[Задание]: Перечислите все действия, которые, по словам текста о японском Новом годе, люди на улицах могут совершать за 365 дней.

[Текст]:
Взбалмошный и непредсказуемый бог судьбы Хотэй, заставляющий ошибаться даже профессиональных гадалок, лишь перед Новым годом как бы раскрывает карты. За 365 дней у людей на улицах могут быть разные поводы радоваться или горевать, нестись сломя голову или брести в задумчивости. Но заранее известно, что из всех пятидесяти двух недель года именно на две предпраздничные приходится наибольшее число жертв уличного движения и наибольшее число самоубийств. Никакие меры не в силах повлиять на эту статистику, которую иногда хочется назвать мистикой. Таков уж неотвратимый рок этой лихорадочной поры. Ведь Новый год приносит не только надежды, но и заботы. Заново раскрывая в книге жизни чистую страницу, он в то же время служит порогом, за который нельзя переносить невыполненных обещаний, неоплаченных долгов.
Но вот и подошла новогодняя полночь. Затаив дыхание, прислушиваются японцы к раскатистому басу бронзовых колоколов. Считается, что каждый из этих ударов изгоняет одну из ста восьми бед, которые омрачают человеческую жизнь. Если бы этот торжественно-неторопливый звон действительно был способен изгонять беду за бедой! Удар – и у берегов Японии появился бы Драгоценный корабль с семью богами, способными сделать явью счастливые сны. Жаль, что подобные чудеса происходят лишь в новогодних сказках…
Некоторые американцы или европейцы видят в Японии первую действительно американизированную или европеизированную страну Азии. Отмечая перемены, происшедшие в Японии за последнее столетие, многие на Западе считают, что и сами японцы переменились настолько, что стали похожими на американцев или европейцев, оставаясь японцами и азиатами лишь вследствие географической случайности.

[Материал]:
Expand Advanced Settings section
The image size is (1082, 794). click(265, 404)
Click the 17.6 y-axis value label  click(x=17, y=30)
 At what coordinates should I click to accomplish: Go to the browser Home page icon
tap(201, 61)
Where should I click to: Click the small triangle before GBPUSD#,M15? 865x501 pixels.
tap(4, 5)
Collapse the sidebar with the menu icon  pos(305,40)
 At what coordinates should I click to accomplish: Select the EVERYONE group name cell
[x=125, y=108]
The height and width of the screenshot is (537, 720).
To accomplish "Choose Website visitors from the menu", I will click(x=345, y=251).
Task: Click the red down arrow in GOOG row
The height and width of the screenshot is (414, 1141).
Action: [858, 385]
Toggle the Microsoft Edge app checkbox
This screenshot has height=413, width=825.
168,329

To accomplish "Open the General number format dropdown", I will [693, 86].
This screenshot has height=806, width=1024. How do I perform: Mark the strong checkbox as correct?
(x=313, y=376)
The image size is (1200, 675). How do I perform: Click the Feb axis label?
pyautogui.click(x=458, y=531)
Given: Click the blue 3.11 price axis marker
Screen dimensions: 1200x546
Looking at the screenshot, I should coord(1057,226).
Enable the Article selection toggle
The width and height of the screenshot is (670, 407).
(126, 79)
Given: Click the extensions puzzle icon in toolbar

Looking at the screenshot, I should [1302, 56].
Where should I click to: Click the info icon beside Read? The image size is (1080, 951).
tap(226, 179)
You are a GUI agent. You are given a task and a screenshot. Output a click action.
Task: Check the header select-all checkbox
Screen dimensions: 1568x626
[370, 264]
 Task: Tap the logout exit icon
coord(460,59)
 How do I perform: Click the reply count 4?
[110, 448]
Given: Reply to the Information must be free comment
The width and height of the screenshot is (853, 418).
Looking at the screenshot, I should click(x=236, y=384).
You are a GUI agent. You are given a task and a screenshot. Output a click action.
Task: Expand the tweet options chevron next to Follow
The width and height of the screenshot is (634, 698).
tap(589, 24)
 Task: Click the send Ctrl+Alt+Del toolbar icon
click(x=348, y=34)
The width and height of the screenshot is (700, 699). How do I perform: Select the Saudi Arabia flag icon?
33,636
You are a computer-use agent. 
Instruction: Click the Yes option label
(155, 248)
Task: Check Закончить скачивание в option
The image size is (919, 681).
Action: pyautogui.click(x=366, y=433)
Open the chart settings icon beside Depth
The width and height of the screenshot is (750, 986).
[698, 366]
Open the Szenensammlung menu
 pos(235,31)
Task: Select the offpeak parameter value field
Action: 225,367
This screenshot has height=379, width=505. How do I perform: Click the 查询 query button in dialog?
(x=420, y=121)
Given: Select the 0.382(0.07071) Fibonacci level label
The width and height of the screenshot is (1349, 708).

[Ответ]: Радоваться, горевать, нестись сломя голову, брести в задумчивости.